As for the individual results, both tirzepatide 5- and 10-mg doses showed superiority over placebo in reducing HbA1c levels, with ETDs of -2.21 percent and -2.35 percent, respectively.

Significantly more patients in the pooled tirzepatide group achieved the glycaemic target of HbA1c <6.5 percent by week 30 (78.6 percent vs 27.8 percent; p<0.001) and maintained this at week 52 (79.4 percent vs 60 percent) than those in the placebo group.

In addition, more than half of the patients achieved a normal HbA1c level of <5.7 percent at weeks 30 and 52 (53.4 percent vs 14.4 percent and 52.4 percent vs 39 percent, respectively) compared with the placebo recipients.

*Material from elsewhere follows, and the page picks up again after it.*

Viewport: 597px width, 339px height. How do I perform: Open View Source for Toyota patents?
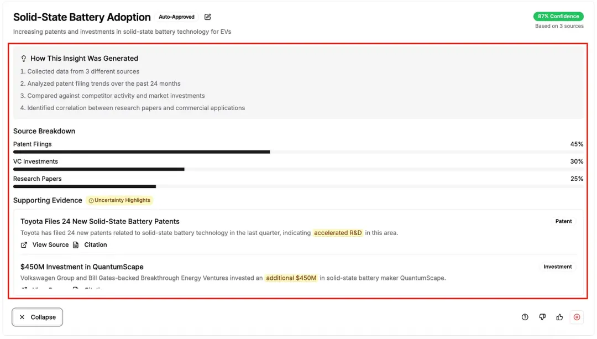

Pooled tirzepatide group also had a greater decline in fasting serum glucose (FSG) from baseline to week 30 (ETD, -36.3 mg/dL; p<0.001) and 52 (ETD, -44 mg/dL) than those in the placebo group.

At week 52, the mean BMI was reduced by 8.9 percent in the tirzepatide 5-mg group and 15.1 percent in the 10-mg group compared with 4.8 percent in the placebo group. Notably, “BMI reduction did not appear to plateau … indicating that participants were still losing weight at the end of the trial,” according to Hannon.

In terms of safety, adverse events (AEs) of any grade occurred in 68 percent of the pooled tirzepatide group and 44 percent of the placebo group.

The most common AEs associated with tirzepatide were diarrhoea (25 percent), nausea (20 percent), vomiting (14 percent), and abdominal pain or discomfort (9 percent), but all were classified as mild to moderate in severity.

No cases of severe hypoglycaemia were observed during the study, Hannon noted.

“Overall, in children and adolescents (10 to <18 years) with T2D, tirzepatide demonstrated superiority vs placebo in mean change from baseline in HbA1c, FSG, and percentage change in BMI,” said Hannon. “Tirzepatide was well tolerated with a safety profile consistent with tirzepatide in adults with T2D and other studies of GLP-1 receptor agonists in YT2D,” she added.

Invited discussant Dr Agnieszka Szadkowska from Medical University of Lodz, Poland, who is unaffiliated with the study, commented that “the results of the study showed that tirzepatide, once approved, could become one of the first-line drugs for treating children with T2D … and the inclusion of this drug should be considered especially in children with obesity.”

“Given the growing number of obese children with T2D under the age of 10 years, it is worth considering conducting studies in children over the age of 6 years,” she added.